**Exercise goal**.
Pictures do not belong in the copy. Write out exactly the lines from the one containing "You are a GUI" through the end of the data.

** Opening The input block **

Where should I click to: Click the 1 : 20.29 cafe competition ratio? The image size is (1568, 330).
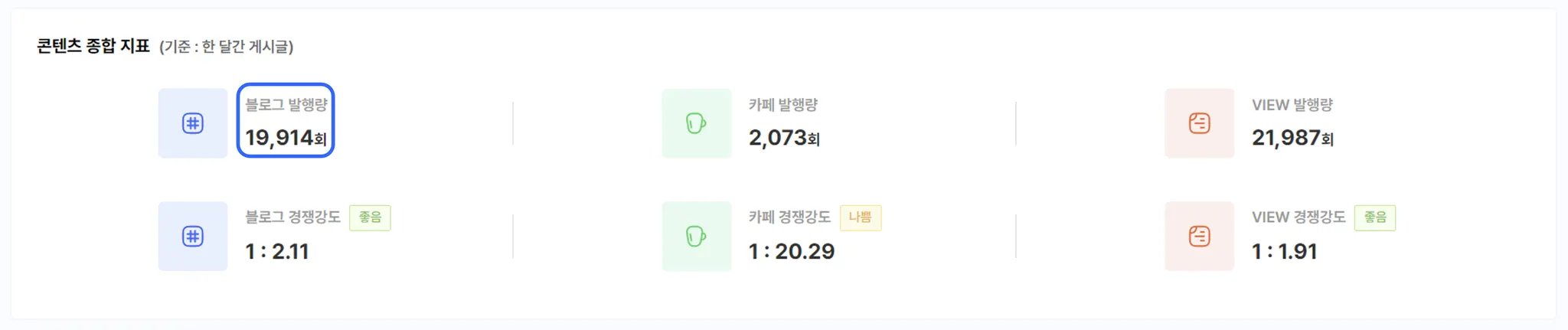792,251
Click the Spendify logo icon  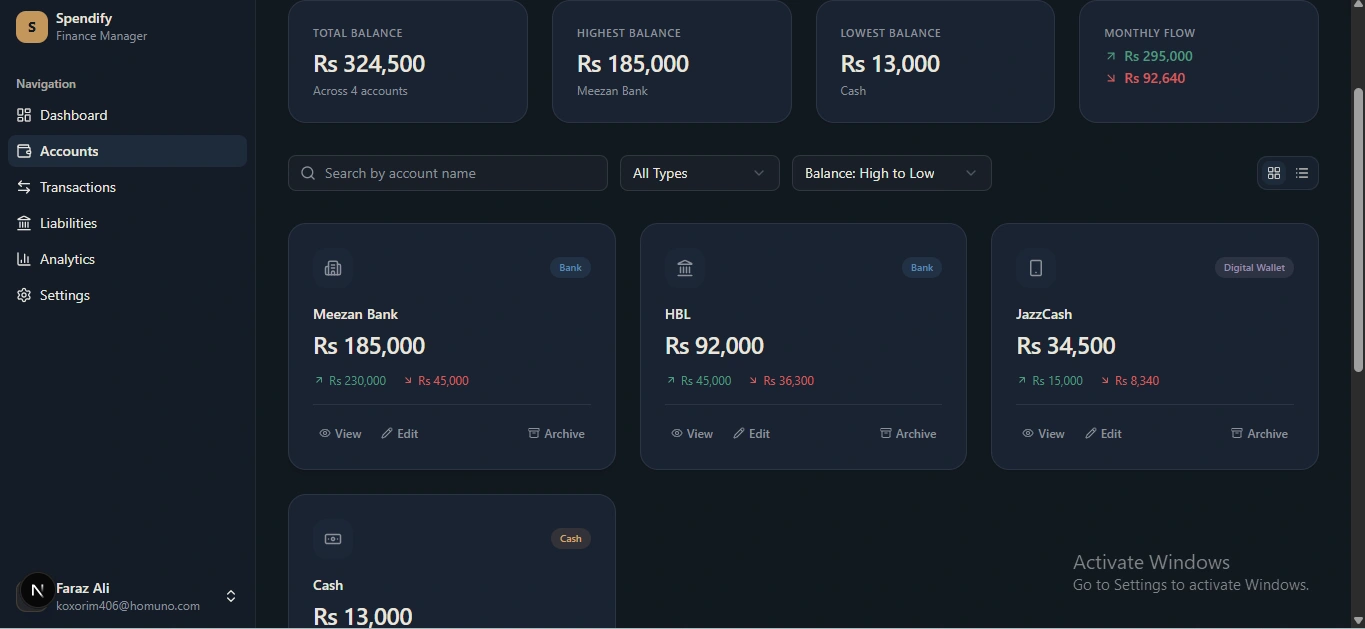click(x=31, y=27)
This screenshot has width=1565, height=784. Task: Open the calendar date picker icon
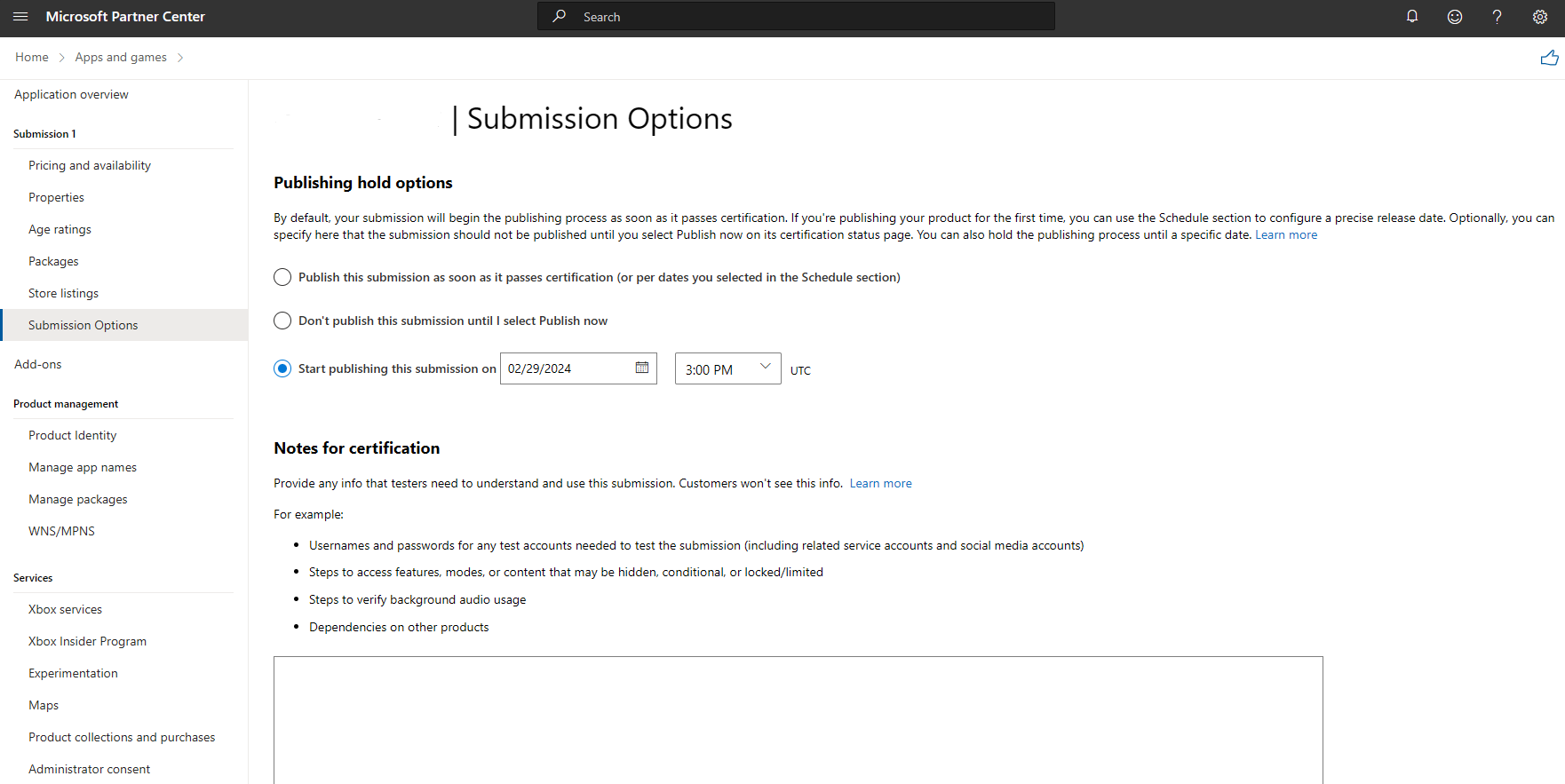point(642,368)
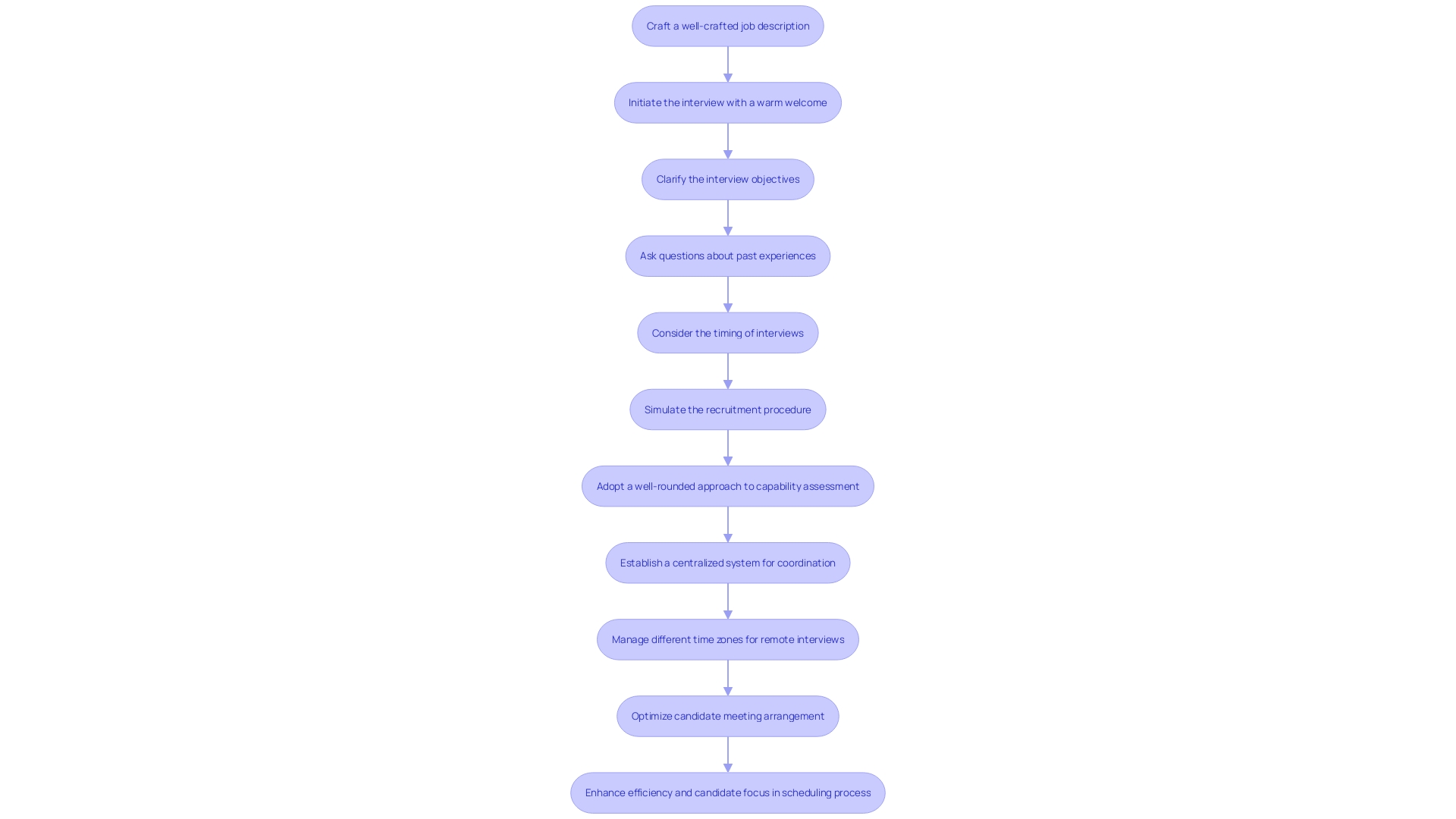Click the 'Simulate the recruitment procedure' node
The image size is (1456, 819).
[728, 409]
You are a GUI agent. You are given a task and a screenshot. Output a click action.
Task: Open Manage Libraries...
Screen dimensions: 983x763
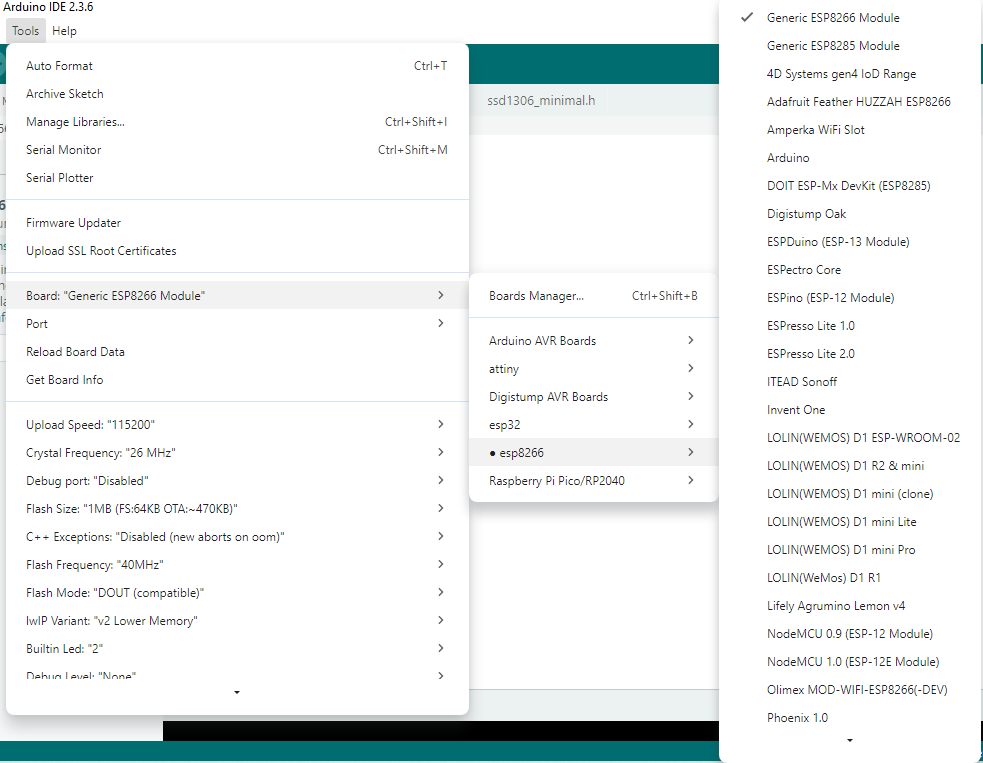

** Closing The input block **

**Exercise solution**.
You are a GUI agent. You are given a task and a screenshot. Output a click action.
Task: Open Manage Libraries...
Screen dimensions: 983x763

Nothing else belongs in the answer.